No Standing To Appeal
A complainant who filed a judicial misconduct claim lacks standing to appeal dismissal of the allegations, according to a recent unpublished decision of the Nevada Supreme Court
Petitioner failed to demonstrate he has standing because any investigation done on his complaints filed with the Commission is to benefit the public, not petitioner individually. See In re Halverson, 123 Nev. 493, 514, 169 P.3d 1161, 1175 (2007) (recognizing that the Commission’s duty is to “protect the public upon an investigation revealing a current, emergent threat to the judiciary”); cf. Cotton v. Steele, 587 N.W.2d 693, 699 (Neb. 1999) (noting that whether an attorney is disciplined as a result of a client grievance to a disciplinary board neither “confers any legally cognizable
benefit [nor] causes any legally cognizable injury” to the client). And petitioner has not shown that the Commission refused to do any act required by law. See State Bar of Nev. v.
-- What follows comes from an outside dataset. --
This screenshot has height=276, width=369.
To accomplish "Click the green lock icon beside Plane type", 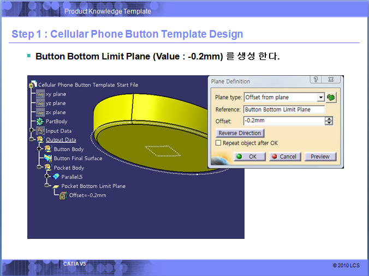I will point(331,98).
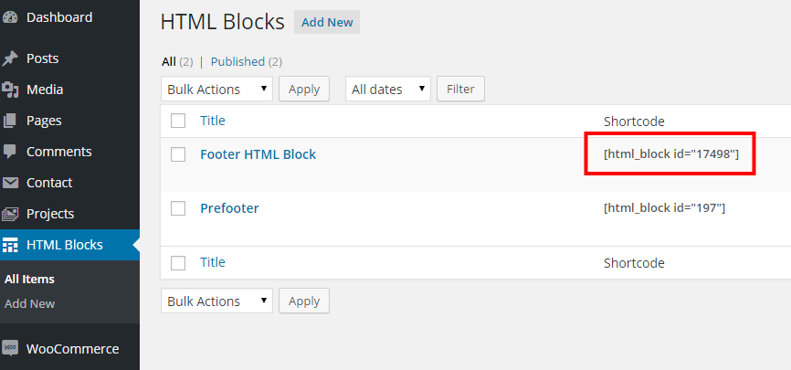Open the top Bulk Actions dropdown
Image resolution: width=791 pixels, height=370 pixels.
pyautogui.click(x=217, y=89)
List, 97 Nev. 367, 368, 632 P.2d 341, 342 (1981) (recognizing that “any citizen” could seek extraordinary writ relief to compel the governor to perform a duty required by law); NRS 1.4657(1)-(2) (requiring the Commission to examine complaints filed before it for “objectively verifiable evidence from which a reasonable inference could be drawn that a judge committed misconduct” and, if the complaint contains no such allegations, requiring the Commission to dismiss it).
The case is GREGORY O. GARMONG, Petitioner, vs. NEVADA COMMISSION ON JUDICIAL DISCIPLINE, Respondent. (Mike Frisch)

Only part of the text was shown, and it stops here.